Single by Smokey Robinson & the Miracles

from the album Special Occasion
- B-side: "Give Her Up"
- Released: August 1968
- Genre: Soul; pop;
- Length: 2:17
- Label: Tamla T 54172
- Songwriters: Smokey Robinson; Al Cleveland;
- Producers: Smokey Robinson; Al Cleveland;

Smokey Robinson & the Miracles singles chronology
| "Yester Love" (1968) | "Special Occasion" (1968) | "Baby, Baby Don't Cry" (1969) |

= Special Occasion (The Miracles song) =

"Special Occasion" is a 1968 hit single recorded by Motown Records R&B group Smokey Robinson and The Miracles, issued by its Tamla Records subsidiary and taken from the album of the same name.

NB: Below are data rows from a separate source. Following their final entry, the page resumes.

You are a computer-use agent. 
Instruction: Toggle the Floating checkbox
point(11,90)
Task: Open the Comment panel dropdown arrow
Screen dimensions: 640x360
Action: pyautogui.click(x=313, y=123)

It was written and composed by Miracles lead singer Smokey Robinson and Motown staff songwriter Al Cleveland, the authors of the group's Top 10 million-selling smash, "I Second That Emotion", the previous year.

==Reception==
Cash Box called it a "mid-speed song" with "extremely effective orchestration."

==Chart performance==
"Special Occasion" was a Billboard Top 30 Pop hit, peaking at #26, and was a Top 10 R&B hit as well, peaking at #4.

==Credits: The Miracles==

===Personnel===
- Smokey Robinson lead vocals
- Claudette Robinson soprano
- Pete Moore bass vocals
- Marv Tarplin guitar
- Ronnie White baritone
- Bobby Rogers tenor

===Other credits===
- The Funk Brothers instruments

==Cover versions==
- "Special Occasion" has inspired a cover version by Jazz/R&B singer Jim Gilstrap. Its flip side, "Give Her Up", was a cover of a song Smokey had written for Martha & the Vandellas in 1963. "Give Her Up", like many Miracles' "B" sides, was also a popular regional hit.